Cunningham Lindsey Group Inc.

October 30, 2007 09:19 ET

Fairfax and Stone Point Enter Into an Agreement Regarding Cunningham Lindsey

TORONTO, ONTARIO--(Marketwire - Oct. 30, 2007) - Fairfax Financial Holdings Limited (TSX:FFH)(NYSE:FFH) -

(Note: All dollar amounts are in Canadian dollars.)

Fairfax Financial Holdings Limited (TSX:FFH)(NYSE:FFH) ("Fairfax") and Cunningham Lindsey Group Inc. (TSX:LIN) ("Cunningham Lindsey") announce that they have entered into an agreement with Trident IV, L.P. and certain affiliated entities, which are private equity funds managed by Stone Point Capital LLC (collectively "Stone Point"). Pursuant to the agreement, Stone Point will acquire for approximately $80 million a 51% interest (representing a price equivalent of approximately $2.40 per Cunningham Lindsey share) in a newly-formed holding company that will own the operating businesses of Cunningham Lindsey. Fairfax will invest approximately $30 million and senior management of Cunningham Lindsey and its operating companies will be investing as well. The proceeds from these investments will be used to repay Cunningham Lindsey's $72.8 million unsecured term loan facility and for working capital.
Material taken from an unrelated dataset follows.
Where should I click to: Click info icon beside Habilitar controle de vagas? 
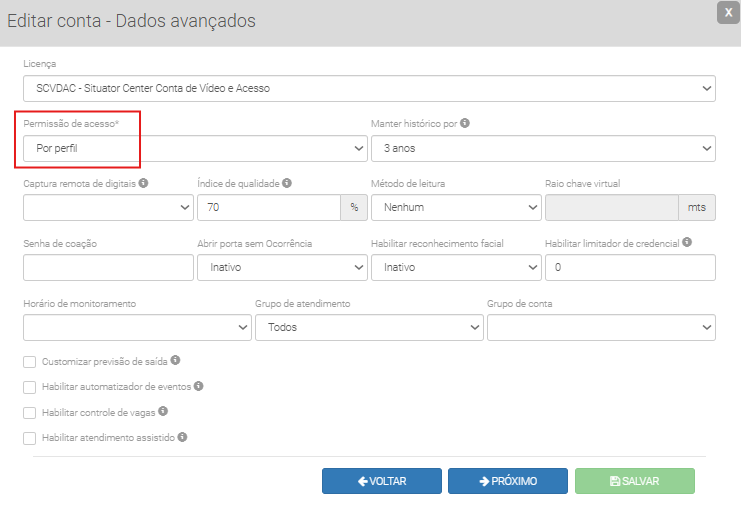pos(163,411)
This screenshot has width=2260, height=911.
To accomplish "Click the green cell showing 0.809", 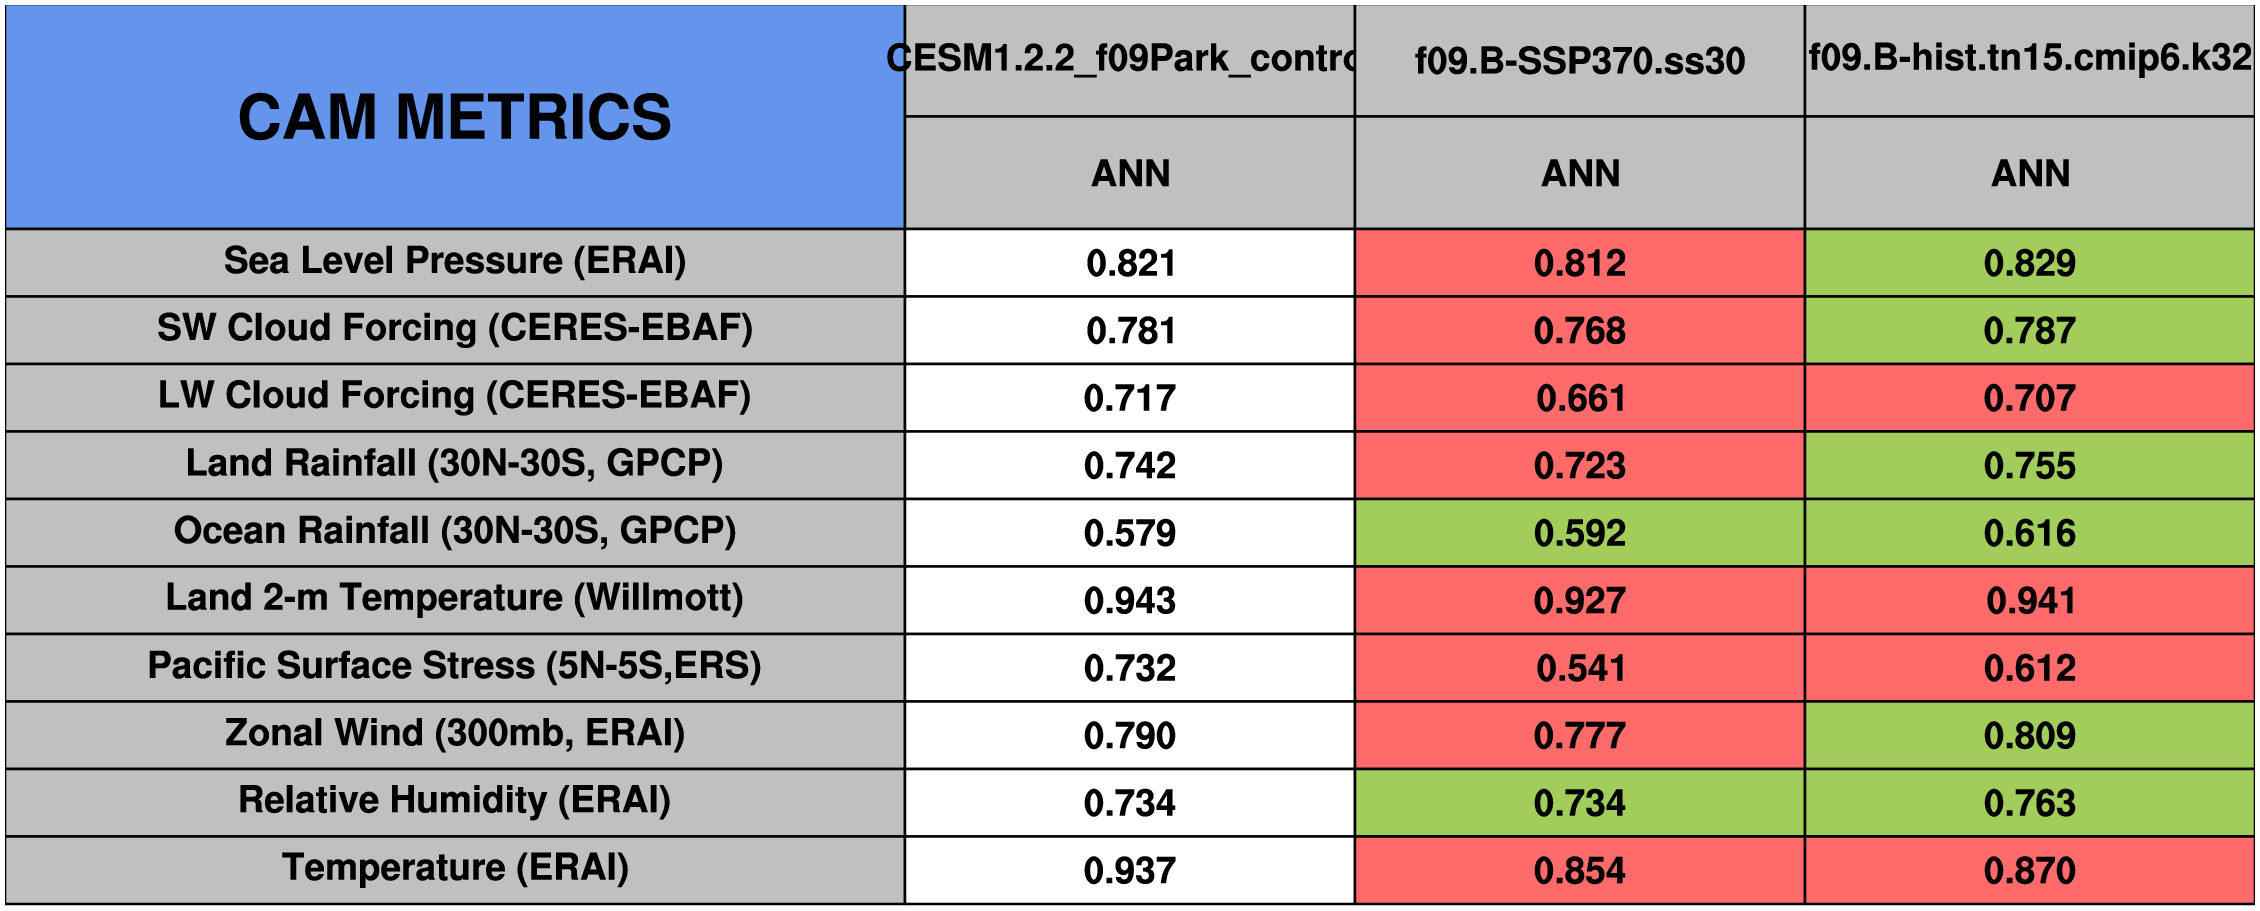I will click(x=2029, y=734).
Jan Christiansen, Cunningham Lindsey's President and Chief Executive Officer, stated, "Since 1985, Stone Point has raised more than $10 billion in committed capital to make investments in the global insurance and financial services industries and has invested in more than forty insurance and financial services companies. Bringing in a new partner of this calibre with a proven track record of success will help us to accelerate our strategy for growth."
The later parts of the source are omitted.